When the economy falls on difficult times, the credit markets begin to have issues. While the need for credit increases for individuals trying to navigate market conditions, lenders tend to become more conservative with their lending practices. It is in this kind of credit environment that different kinds of loans move to the forefront. Lenders start asking for co-borrowers, co-signers, and guarantors so they have more protection from individuals with marginal credit worthiness.
What Are Guarantor Loans?
Guarantor loans are loans that require a guarantor to sign the loan along with the original borrower. This type of loan is typically unsecured and forces the lender to seek further assurance that the loan will be repaid. The guarantor promises to repay the loan balance should the original borrower default on the required payments. It is important to note that guarantor loans offer lenders more flexibility when determining interest rates and they often carry higher interest rates due to the original borrower’s credit issues.
How Do Guarantor Loans Work?
When an individual submits a loan application, their credit background is investigated. If the lender finds their credit to be insufficient for any reason, they may choose to offer loan approval if the borrower can find an adequate guarantor to co-sign the loan agreement on their behalf. In lieu of good credit from the initial borrower, the lender will use the good faith credit of the guarantor as the basis for approving the loan.
Common Types of Loan Guarantors
Essentially, anyone is eligible to co-sign as a guarantor as long as their credit is in good shape.
- Friends and Relatives
Most people in need of a guarantor will first ask a friend or relative to guarantee the loan. While these friends and relatives may be willing to step in and co-sign, they will need to understand the possible ramifications.
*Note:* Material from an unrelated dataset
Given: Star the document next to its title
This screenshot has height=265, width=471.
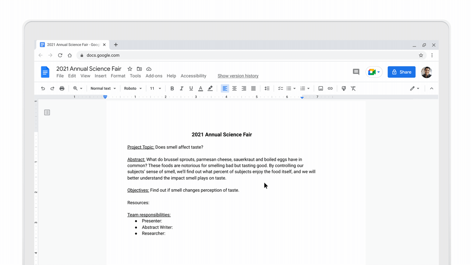Looking at the screenshot, I should point(130,69).
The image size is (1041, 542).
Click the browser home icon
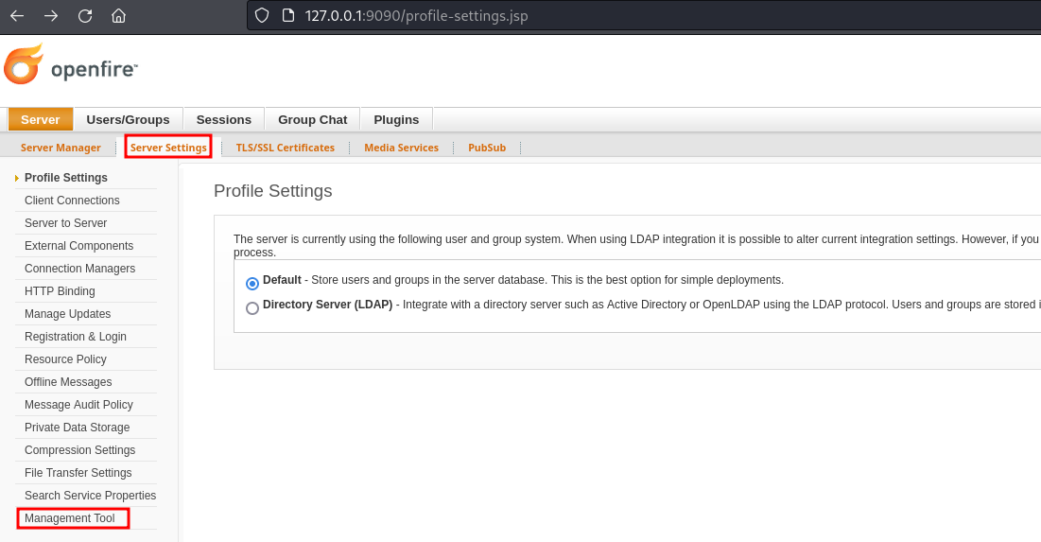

In case of default or late payments, the credit rating of both the borrower and the guarantor could be affected. Also, by guaranteeing the loan, the guarantor's debt-to-equity ratio will be affected, which might affect their ability to obtain more credit.
- Government Guarantors
In this day and age, many young adults are in need of student loans to help handle the rising costs of tuition and books. Since students tend to have no credit, they often turn to the federal government to act as loan guarantors on their loans. The Federal Stafford Loan program is a good example of this type of loan. There are also government agencies that guarantee home loans for first time home buyers. From a lending standpoint, loans guaranteed by the federal government are very attractive.
The reality is that guarantor loans have become more popular in most recent years. As long as all parties understand the effects of lending/borrowing on this type of agreement, guarantor loans are a great alternative for individuals with poor or no credit.